Interview: Prof. Dr. Marco Sailer

Robotik unterstützt die Chirurgen schon heute

Wie sieht der Operationssaal von morgen aus? Werden wir von Robotern operiert?

Im Moment gibt es noch keinen Roboter, der besser operieren kann als ein Arzt. Aber vielleicht in 20 Jahren! Was es heute bereits gibt, ist die sogenannte Robotik. Diese kann vor allem in der Knochen- und Bauchchirurgie eingesetzt werden. Der Chirurg steht dabei nicht mehr direkt am Patienten, sondern sitzt an einem Computer, mit dem er einen Operationsroboter steuert. Damit kann man präziser arbeiten und zukünftig vielleicht Operationen wagen, die bisher fast nicht oder nur unter schwierigen Bedingungen möglich sind.

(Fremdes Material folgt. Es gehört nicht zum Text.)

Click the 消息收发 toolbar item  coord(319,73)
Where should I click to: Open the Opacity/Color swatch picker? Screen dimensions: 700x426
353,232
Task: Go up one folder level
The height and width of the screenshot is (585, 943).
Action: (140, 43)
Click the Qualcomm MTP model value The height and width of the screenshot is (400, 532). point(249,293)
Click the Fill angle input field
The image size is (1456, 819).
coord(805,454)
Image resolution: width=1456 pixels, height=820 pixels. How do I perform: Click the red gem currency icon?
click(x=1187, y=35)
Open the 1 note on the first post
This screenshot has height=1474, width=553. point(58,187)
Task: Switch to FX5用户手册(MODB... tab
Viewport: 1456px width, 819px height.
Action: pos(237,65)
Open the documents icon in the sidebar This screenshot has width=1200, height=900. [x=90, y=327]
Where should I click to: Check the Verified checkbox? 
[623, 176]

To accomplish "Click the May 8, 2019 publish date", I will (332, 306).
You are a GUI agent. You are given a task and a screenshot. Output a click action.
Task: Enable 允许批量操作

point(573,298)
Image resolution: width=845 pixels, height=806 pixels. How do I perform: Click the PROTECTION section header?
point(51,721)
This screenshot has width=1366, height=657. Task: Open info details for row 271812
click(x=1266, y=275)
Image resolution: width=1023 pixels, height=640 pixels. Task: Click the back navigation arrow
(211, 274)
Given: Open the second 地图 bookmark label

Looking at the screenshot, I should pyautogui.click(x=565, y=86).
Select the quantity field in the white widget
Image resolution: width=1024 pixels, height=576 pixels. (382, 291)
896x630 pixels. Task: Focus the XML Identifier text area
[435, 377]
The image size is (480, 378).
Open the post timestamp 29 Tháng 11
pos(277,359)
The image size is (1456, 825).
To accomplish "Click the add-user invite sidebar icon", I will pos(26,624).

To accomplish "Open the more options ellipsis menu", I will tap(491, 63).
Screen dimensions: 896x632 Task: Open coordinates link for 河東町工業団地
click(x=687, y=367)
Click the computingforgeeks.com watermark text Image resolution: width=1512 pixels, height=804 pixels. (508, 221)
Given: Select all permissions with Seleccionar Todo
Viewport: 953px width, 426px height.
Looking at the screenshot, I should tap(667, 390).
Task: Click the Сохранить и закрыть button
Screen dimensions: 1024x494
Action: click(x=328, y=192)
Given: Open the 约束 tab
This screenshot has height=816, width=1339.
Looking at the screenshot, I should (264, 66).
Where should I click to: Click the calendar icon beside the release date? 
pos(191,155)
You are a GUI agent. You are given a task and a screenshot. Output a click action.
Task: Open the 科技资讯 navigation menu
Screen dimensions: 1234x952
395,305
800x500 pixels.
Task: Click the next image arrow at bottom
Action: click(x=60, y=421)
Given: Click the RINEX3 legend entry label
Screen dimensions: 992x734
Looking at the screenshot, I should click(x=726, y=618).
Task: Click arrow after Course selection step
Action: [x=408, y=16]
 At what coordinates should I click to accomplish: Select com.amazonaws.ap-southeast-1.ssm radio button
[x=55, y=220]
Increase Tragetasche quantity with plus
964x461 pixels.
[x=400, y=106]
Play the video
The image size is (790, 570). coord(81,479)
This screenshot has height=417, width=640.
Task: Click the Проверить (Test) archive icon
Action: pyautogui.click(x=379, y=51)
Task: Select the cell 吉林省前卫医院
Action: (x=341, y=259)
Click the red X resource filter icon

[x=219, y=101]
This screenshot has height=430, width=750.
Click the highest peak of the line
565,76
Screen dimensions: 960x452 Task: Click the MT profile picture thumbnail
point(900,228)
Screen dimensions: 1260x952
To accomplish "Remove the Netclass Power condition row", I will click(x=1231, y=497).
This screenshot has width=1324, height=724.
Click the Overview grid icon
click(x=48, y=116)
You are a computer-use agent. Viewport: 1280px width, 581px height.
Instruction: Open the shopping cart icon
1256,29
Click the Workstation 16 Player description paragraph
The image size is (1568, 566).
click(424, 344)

Weiterhin könnte NOTES (engl., Abkürzung für Endoskopische Operation durch natürliche Öffnungen) im Kommen sein. Das ist eine Weiterentwicklung der minimal-invasiven Chirurgie. Mit der neuen Technik geht man z. B. für eine Blinddarmoperation durch den Mund in den Magen und durch ein Loch in der Magenwand in den Bauchraum. Für den Patienten bedeutet das: keine Narben.

Es ist die Rede vom transparenten Patienten. Was bedeutet das?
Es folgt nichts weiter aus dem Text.